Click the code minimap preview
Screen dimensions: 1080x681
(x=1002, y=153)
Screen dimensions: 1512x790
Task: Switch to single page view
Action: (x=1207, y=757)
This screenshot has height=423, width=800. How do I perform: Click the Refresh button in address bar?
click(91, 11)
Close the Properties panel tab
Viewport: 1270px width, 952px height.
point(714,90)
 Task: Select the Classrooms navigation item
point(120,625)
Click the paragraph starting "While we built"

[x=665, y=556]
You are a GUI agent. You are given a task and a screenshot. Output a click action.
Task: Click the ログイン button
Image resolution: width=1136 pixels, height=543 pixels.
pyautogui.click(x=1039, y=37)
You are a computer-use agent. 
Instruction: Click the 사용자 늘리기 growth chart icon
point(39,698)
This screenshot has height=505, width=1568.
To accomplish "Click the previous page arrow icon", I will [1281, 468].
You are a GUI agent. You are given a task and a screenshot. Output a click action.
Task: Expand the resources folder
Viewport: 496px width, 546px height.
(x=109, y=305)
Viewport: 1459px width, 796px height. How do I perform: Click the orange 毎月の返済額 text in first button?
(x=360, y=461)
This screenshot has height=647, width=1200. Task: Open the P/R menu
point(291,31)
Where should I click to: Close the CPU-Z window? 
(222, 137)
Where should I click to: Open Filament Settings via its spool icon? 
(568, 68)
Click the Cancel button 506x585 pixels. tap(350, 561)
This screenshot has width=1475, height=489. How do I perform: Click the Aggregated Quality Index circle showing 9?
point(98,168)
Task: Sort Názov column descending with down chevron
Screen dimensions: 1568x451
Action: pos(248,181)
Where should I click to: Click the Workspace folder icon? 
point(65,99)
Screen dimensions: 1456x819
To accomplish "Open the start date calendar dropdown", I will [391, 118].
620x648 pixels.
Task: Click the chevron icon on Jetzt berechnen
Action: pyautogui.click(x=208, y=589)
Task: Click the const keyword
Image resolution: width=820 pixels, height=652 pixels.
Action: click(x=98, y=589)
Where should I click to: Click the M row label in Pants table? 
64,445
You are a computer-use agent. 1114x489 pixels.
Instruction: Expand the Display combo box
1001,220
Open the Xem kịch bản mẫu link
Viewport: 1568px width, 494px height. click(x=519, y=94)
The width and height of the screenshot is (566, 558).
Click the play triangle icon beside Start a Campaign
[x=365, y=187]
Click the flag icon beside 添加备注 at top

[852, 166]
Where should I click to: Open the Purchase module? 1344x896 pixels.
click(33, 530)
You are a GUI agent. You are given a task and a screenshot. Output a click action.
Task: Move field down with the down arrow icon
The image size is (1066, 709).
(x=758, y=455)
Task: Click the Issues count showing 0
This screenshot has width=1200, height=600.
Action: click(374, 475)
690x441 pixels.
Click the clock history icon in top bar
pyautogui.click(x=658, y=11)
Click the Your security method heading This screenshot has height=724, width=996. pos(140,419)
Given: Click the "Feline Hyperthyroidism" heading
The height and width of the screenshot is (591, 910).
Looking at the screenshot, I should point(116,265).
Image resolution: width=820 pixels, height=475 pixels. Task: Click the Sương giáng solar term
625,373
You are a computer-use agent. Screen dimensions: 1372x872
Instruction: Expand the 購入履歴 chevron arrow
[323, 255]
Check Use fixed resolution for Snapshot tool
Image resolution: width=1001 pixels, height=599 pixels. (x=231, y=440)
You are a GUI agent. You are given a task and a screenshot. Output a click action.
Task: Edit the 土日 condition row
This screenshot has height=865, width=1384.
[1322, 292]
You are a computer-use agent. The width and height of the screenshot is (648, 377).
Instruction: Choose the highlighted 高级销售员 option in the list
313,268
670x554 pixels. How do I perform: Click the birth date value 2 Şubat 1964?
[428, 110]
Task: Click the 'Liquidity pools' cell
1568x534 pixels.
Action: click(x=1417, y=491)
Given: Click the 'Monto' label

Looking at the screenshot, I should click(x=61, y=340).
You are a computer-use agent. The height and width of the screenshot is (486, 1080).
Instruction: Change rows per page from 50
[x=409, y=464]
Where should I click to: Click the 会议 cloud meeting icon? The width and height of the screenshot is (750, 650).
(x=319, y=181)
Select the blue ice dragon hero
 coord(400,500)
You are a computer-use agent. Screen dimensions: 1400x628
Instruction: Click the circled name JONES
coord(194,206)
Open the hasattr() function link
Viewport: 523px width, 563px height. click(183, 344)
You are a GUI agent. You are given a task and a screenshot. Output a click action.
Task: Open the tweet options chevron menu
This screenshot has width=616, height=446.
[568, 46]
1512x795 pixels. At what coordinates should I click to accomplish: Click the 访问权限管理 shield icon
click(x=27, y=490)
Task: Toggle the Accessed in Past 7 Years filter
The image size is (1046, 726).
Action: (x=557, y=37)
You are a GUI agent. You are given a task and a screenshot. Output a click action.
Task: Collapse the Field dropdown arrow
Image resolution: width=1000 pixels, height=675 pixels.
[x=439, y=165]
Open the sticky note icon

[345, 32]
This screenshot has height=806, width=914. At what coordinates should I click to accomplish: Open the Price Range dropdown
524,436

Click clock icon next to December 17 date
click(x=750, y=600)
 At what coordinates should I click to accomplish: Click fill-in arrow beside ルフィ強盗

☆ ☆ ☆ ☆ ☆ ☆ ☆

- [WORK TO BE COMPLETED]:
The records above should be transcribed in full, with no differences.

- [EXERCISE OUTPUT]:
Click the code minimap preview
Screen dimensions: 1080x681
(x=1002, y=153)
Screen dimensions: 1512x790
Task: Switch to single page view
Action: (x=1207, y=757)
This screenshot has height=423, width=800. How do I perform: Click the Refresh button in address bar?
click(91, 11)
Close the Properties panel tab
Viewport: 1270px width, 952px height.
point(714,90)
 Task: Select the Classrooms navigation item
point(120,625)
Click the paragraph starting "While we built"

[x=665, y=556]
You are a GUI agent. You are given a task and a screenshot. Output a click action.
Task: Click the ログイン button
Image resolution: width=1136 pixels, height=543 pixels.
pyautogui.click(x=1039, y=37)
You are a computer-use agent. 
Instruction: Click the 사용자 늘리기 growth chart icon
point(39,698)
This screenshot has height=505, width=1568.
To accomplish "Click the previous page arrow icon", I will [1281, 468].
You are a GUI agent. You are given a task and a screenshot. Output a click action.
Task: Expand the resources folder
Viewport: 496px width, 546px height.
(x=109, y=305)
Viewport: 1459px width, 796px height. How do I perform: Click the orange 毎月の返済額 text in first button?
(x=360, y=461)
This screenshot has height=647, width=1200. Task: Open the P/R menu
point(291,31)
Where should I click to: Close the CPU-Z window? 
(222, 137)
Where should I click to: Open Filament Settings via its spool icon? 
(568, 68)
Click the Cancel button 506x585 pixels. tap(350, 561)
This screenshot has width=1475, height=489. How do I perform: Click the Aggregated Quality Index circle showing 9?
point(98,168)
Task: Sort Názov column descending with down chevron
Screen dimensions: 1568x451
Action: pos(248,181)
Where should I click to: Click the Workspace folder icon? 
point(65,99)
Screen dimensions: 1456x819
To accomplish "Open the start date calendar dropdown", I will [391, 118].
620x648 pixels.
Task: Click the chevron icon on Jetzt berechnen
Action: pyautogui.click(x=208, y=589)
Task: Click the const keyword
Image resolution: width=820 pixels, height=652 pixels.
Action: click(x=98, y=589)
Where should I click to: Click the M row label in Pants table? 
64,445
You are a computer-use agent. 1114x489 pixels.
Instruction: Expand the Display combo box
1001,220
Open the Xem kịch bản mẫu link
Viewport: 1568px width, 494px height. click(x=519, y=94)
The width and height of the screenshot is (566, 558).
Click the play triangle icon beside Start a Campaign
[x=365, y=187]
Click the flag icon beside 添加备注 at top

[852, 166]
Where should I click to: Open the Purchase module? 1344x896 pixels.
click(33, 530)
You are a GUI agent. You are given a task and a screenshot. Output a click action.
Task: Move field down with the down arrow icon
The image size is (1066, 709).
(x=758, y=455)
Task: Click the Issues count showing 0
This screenshot has width=1200, height=600.
Action: click(374, 475)
690x441 pixels.
Click the clock history icon in top bar
pyautogui.click(x=658, y=11)
Click the Your security method heading This screenshot has height=724, width=996. pos(140,419)
Given: Click the "Feline Hyperthyroidism" heading
The height and width of the screenshot is (591, 910).
Looking at the screenshot, I should point(116,265).
Image resolution: width=820 pixels, height=475 pixels. Task: Click the Sương giáng solar term
625,373
You are a computer-use agent. Screen dimensions: 1372x872
Instruction: Expand the 購入履歴 chevron arrow
[323, 255]
Check Use fixed resolution for Snapshot tool
Image resolution: width=1001 pixels, height=599 pixels. (x=231, y=440)
You are a GUI agent. You are given a task and a screenshot. Output a click action.
Task: Edit the 土日 condition row
This screenshot has height=865, width=1384.
[1322, 292]
You are a computer-use agent. The width and height of the screenshot is (648, 377).
Instruction: Choose the highlighted 高级销售员 option in the list
313,268
670x554 pixels. How do I perform: Click the birth date value 2 Şubat 1964?
[428, 110]
Task: Click the 'Liquidity pools' cell
1568x534 pixels.
Action: click(x=1417, y=491)
Given: Click the 'Monto' label

Looking at the screenshot, I should click(x=61, y=340).
You are a computer-use agent. The height and width of the screenshot is (486, 1080).
Instruction: Change rows per page from 50
[x=409, y=464]
Where should I click to: Click the 会议 cloud meeting icon? The width and height of the screenshot is (750, 650).
(x=319, y=181)
Select the blue ice dragon hero
 coord(400,500)
You are a computer-use agent. Screen dimensions: 1400x628
Instruction: Click the circled name JONES
coord(194,206)
Open the hasattr() function link
Viewport: 523px width, 563px height. click(183, 344)
You are a GUI agent. You are given a task and a screenshot. Output a click action.
Task: Open the tweet options chevron menu
This screenshot has width=616, height=446.
[568, 46]
1512x795 pixels. At what coordinates should I click to accomplish: Click the 访问权限管理 shield icon
click(x=27, y=490)
Task: Toggle the Accessed in Past 7 Years filter
The image size is (1046, 726).
Action: (x=557, y=37)
You are a GUI agent. You are given a task and a screenshot. Output a click action.
Task: Collapse the Field dropdown arrow
Image resolution: width=1000 pixels, height=675 pixels.
[x=439, y=165]
Open the sticky note icon

[345, 32]
This screenshot has height=806, width=914. At what coordinates should I click to accomplish: Open the Price Range dropdown
524,436

Click clock icon next to December 17 date
click(x=750, y=600)
 At what coordinates should I click to accomplish: Click fill-in arrow beside ルフィ強盗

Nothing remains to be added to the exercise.